PROVIDED INFORMATION:

Content starts

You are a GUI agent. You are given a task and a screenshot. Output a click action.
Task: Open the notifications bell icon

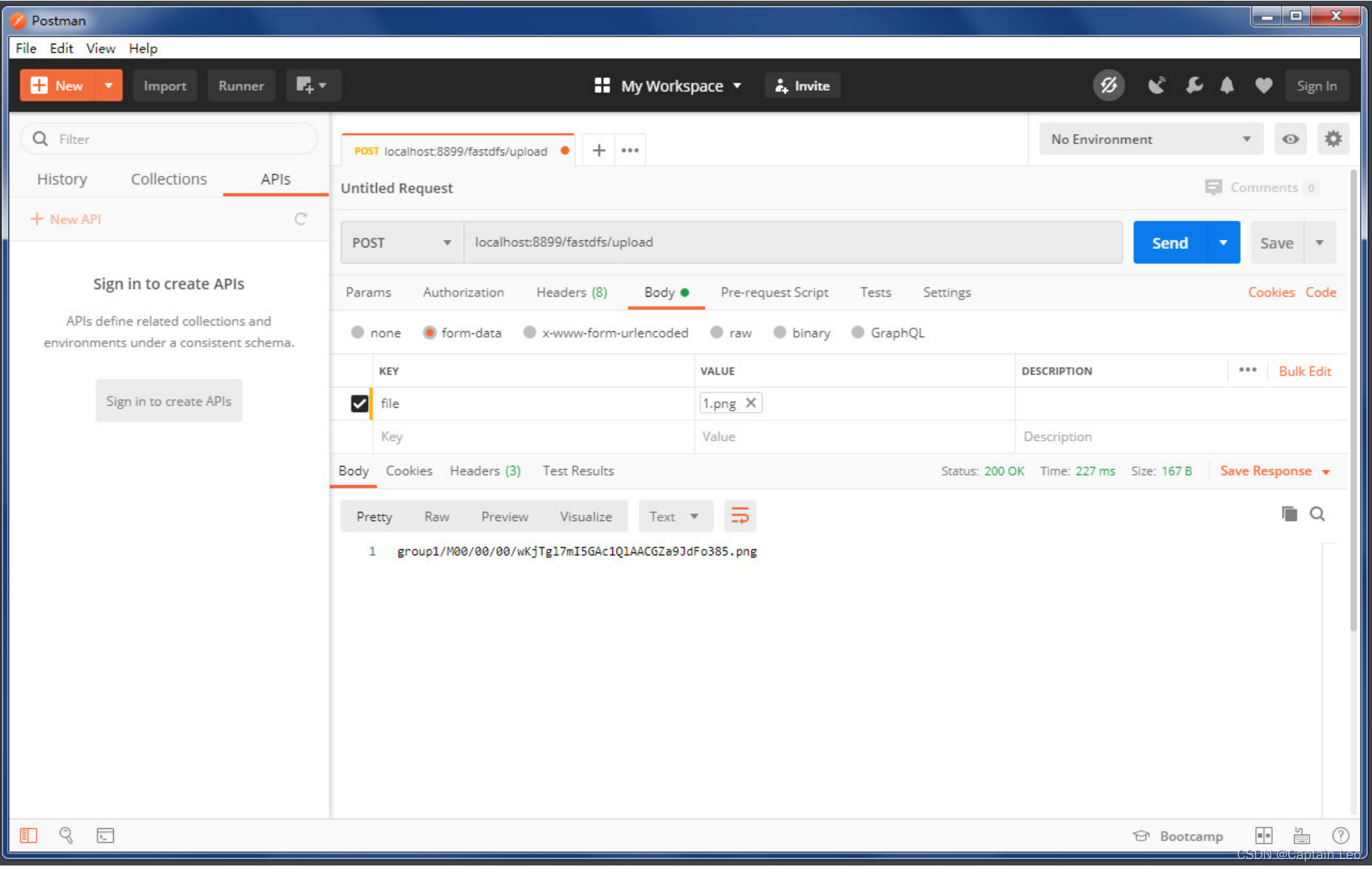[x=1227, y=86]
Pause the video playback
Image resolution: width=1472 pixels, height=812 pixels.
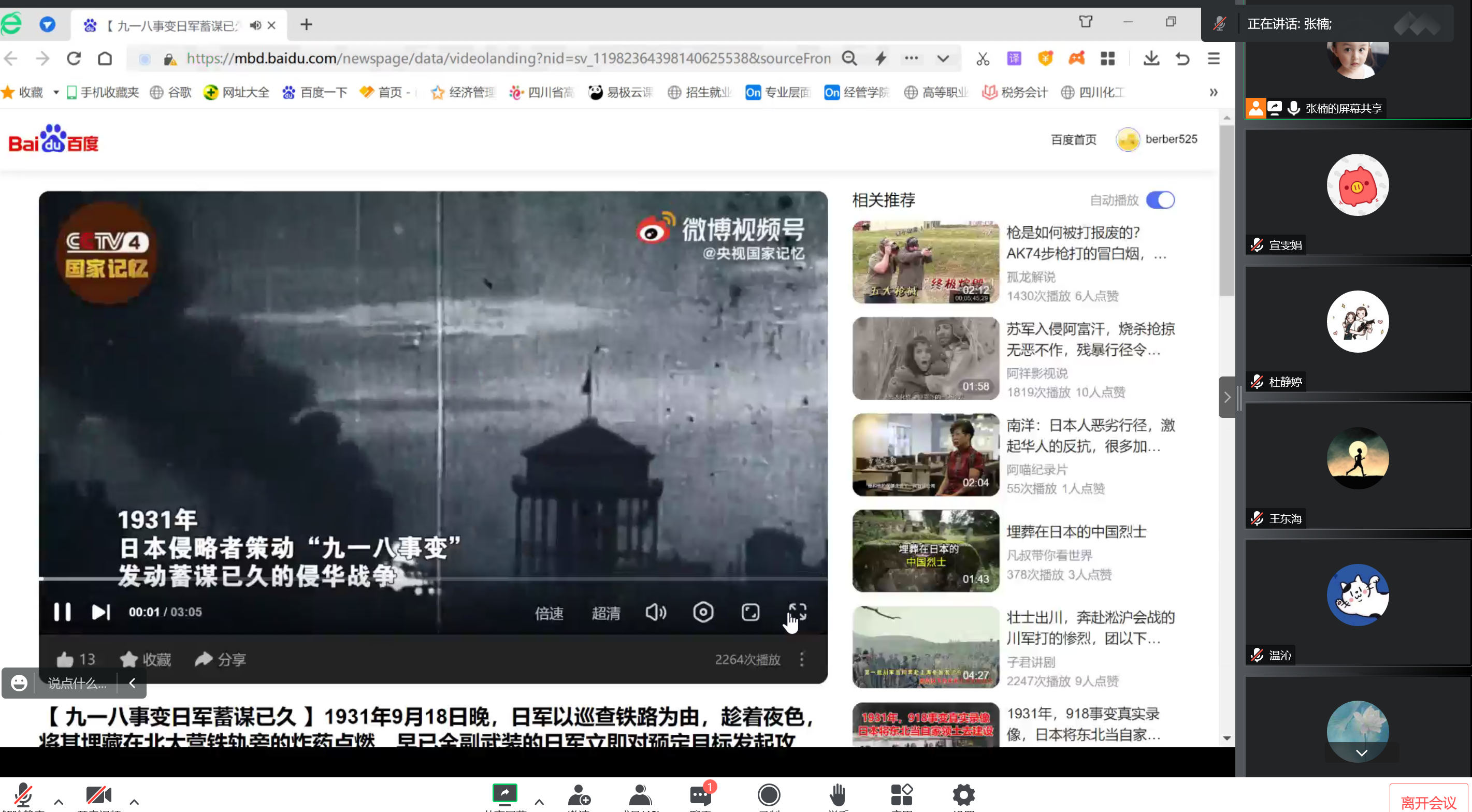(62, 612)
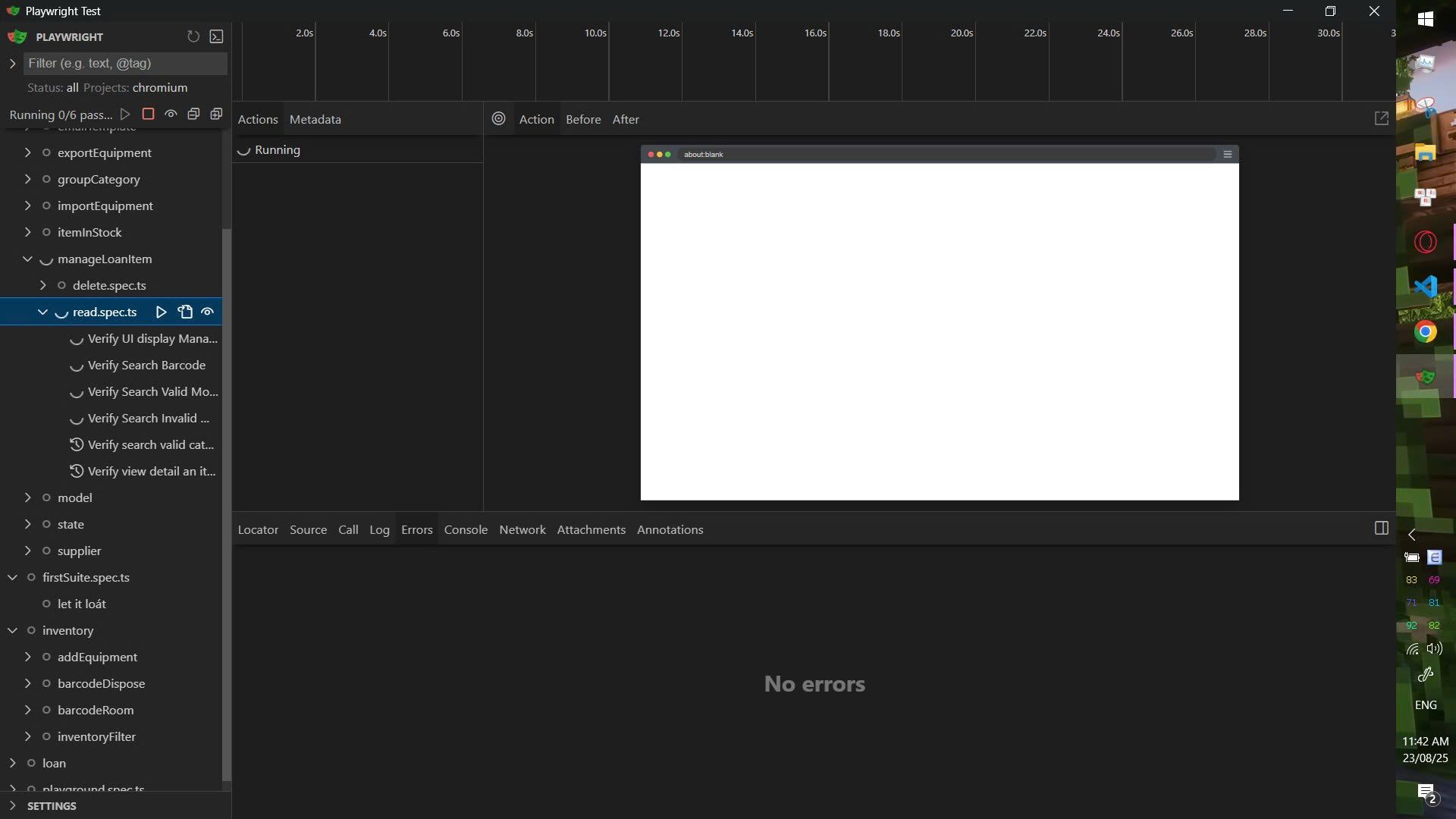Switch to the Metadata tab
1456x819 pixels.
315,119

Content ends

WHAT TO DO: Your answer must be the records above, word for word, with no pictures.

ANSWER BOX:
You are a GUI agent. You are given a task and a screenshot. Output a click action.
Task: Open the notifications bell icon

[x=1227, y=86]
Pause the video playback
Image resolution: width=1472 pixels, height=812 pixels.
(62, 612)
Switch to the Metadata tab
1456x819 pixels.
315,119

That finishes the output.